(DATA TO EXAMINE Opens)

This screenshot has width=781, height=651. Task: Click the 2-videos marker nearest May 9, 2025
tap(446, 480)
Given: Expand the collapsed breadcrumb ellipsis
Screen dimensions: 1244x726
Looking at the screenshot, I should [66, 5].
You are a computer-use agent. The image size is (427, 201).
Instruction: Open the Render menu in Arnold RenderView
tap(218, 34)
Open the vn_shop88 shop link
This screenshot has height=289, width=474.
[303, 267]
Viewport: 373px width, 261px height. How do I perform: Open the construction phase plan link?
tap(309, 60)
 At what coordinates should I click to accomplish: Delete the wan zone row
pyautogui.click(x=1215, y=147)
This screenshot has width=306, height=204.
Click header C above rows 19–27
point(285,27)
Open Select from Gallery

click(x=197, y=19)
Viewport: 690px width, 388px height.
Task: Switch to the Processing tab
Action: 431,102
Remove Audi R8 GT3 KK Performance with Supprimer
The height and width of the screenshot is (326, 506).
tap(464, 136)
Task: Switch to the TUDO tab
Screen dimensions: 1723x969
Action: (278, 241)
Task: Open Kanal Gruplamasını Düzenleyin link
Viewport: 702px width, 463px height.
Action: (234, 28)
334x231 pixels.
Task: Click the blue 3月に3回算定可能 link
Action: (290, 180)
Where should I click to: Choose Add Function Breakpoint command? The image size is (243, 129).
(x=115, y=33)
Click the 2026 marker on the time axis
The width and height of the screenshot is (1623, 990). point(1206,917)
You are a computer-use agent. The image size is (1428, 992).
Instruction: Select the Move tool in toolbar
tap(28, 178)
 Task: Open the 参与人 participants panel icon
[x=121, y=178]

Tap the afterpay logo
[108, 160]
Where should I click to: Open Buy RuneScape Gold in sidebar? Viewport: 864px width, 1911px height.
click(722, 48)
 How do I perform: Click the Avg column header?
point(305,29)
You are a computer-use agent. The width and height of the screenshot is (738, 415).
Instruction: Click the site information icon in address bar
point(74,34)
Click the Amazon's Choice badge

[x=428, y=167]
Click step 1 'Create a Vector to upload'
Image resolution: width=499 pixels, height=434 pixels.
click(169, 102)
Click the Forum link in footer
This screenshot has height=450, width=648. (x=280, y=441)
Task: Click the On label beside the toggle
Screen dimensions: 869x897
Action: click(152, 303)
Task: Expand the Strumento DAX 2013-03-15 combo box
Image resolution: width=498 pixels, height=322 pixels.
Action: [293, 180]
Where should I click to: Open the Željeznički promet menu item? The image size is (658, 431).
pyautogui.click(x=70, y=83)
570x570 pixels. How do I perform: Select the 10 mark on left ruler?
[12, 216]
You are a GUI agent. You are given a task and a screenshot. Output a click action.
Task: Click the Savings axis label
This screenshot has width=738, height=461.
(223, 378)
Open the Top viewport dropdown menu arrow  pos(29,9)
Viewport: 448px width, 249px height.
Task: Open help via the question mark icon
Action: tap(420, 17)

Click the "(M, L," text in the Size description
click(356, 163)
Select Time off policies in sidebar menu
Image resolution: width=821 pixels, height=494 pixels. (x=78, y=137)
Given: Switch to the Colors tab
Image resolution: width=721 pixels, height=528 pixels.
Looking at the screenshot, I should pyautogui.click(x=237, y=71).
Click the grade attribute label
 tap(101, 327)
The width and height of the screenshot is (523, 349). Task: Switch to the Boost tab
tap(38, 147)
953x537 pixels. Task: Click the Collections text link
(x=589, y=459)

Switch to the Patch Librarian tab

(DATA TO EXAMINE Closes)

WHAT TO WORK ON:
Transcribe the full listing exactly, keeping every word as it is.

RESPONSE TO THE EXERCISE:
This screenshot has width=781, height=651. Task: Click the 2-videos marker nearest May 9, 2025
tap(446, 480)
Given: Expand the collapsed breadcrumb ellipsis
Screen dimensions: 1244x726
Looking at the screenshot, I should [66, 5].
You are a computer-use agent. The image size is (427, 201).
Instruction: Open the Render menu in Arnold RenderView
tap(218, 34)
Open the vn_shop88 shop link
This screenshot has height=289, width=474.
[303, 267]
Viewport: 373px width, 261px height. How do I perform: Open the construction phase plan link?
tap(309, 60)
 At what coordinates should I click to accomplish: Delete the wan zone row
pyautogui.click(x=1215, y=147)
This screenshot has width=306, height=204.
Click header C above rows 19–27
point(285,27)
Open Select from Gallery

click(x=197, y=19)
Viewport: 690px width, 388px height.
Task: Switch to the Processing tab
Action: 431,102
Remove Audi R8 GT3 KK Performance with Supprimer
The height and width of the screenshot is (326, 506).
tap(464, 136)
Task: Switch to the TUDO tab
Screen dimensions: 1723x969
Action: (278, 241)
Task: Open Kanal Gruplamasını Düzenleyin link
Viewport: 702px width, 463px height.
Action: (234, 28)
334x231 pixels.
Task: Click the blue 3月に3回算定可能 link
Action: (290, 180)
Where should I click to: Choose Add Function Breakpoint command? The image size is (243, 129).
(x=115, y=33)
Click the 2026 marker on the time axis
The width and height of the screenshot is (1623, 990). point(1206,917)
You are a computer-use agent. The image size is (1428, 992).
Instruction: Select the Move tool in toolbar
tap(28, 178)
 Task: Open the 参与人 participants panel icon
[x=121, y=178]

Tap the afterpay logo
[108, 160]
Where should I click to: Open Buy RuneScape Gold in sidebar? Viewport: 864px width, 1911px height.
click(722, 48)
 How do I perform: Click the Avg column header?
point(305,29)
You are a computer-use agent. The width and height of the screenshot is (738, 415).
Instruction: Click the site information icon in address bar
point(74,34)
Click the Amazon's Choice badge

[x=428, y=167]
Click step 1 'Create a Vector to upload'
Image resolution: width=499 pixels, height=434 pixels.
click(169, 102)
Click the Forum link in footer
This screenshot has height=450, width=648. (x=280, y=441)
Task: Click the On label beside the toggle
Screen dimensions: 869x897
Action: click(152, 303)
Task: Expand the Strumento DAX 2013-03-15 combo box
Image resolution: width=498 pixels, height=322 pixels.
Action: [293, 180]
Where should I click to: Open the Željeznički promet menu item? The image size is (658, 431).
pyautogui.click(x=70, y=83)
570x570 pixels. How do I perform: Select the 10 mark on left ruler?
[12, 216]
You are a GUI agent. You are given a task and a screenshot. Output a click action.
Task: Click the Savings axis label
This screenshot has width=738, height=461.
(223, 378)
Open the Top viewport dropdown menu arrow  pos(29,9)
Viewport: 448px width, 249px height.
Task: Open help via the question mark icon
Action: tap(420, 17)

Click the "(M, L," text in the Size description
click(356, 163)
Select Time off policies in sidebar menu
Image resolution: width=821 pixels, height=494 pixels. (x=78, y=137)
Given: Switch to the Colors tab
Image resolution: width=721 pixels, height=528 pixels.
Looking at the screenshot, I should pyautogui.click(x=237, y=71).
Click the grade attribute label
 tap(101, 327)
The width and height of the screenshot is (523, 349). Task: Switch to the Boost tab
tap(38, 147)
953x537 pixels. Task: Click the Collections text link
(x=589, y=459)

Switch to the Patch Librarian tab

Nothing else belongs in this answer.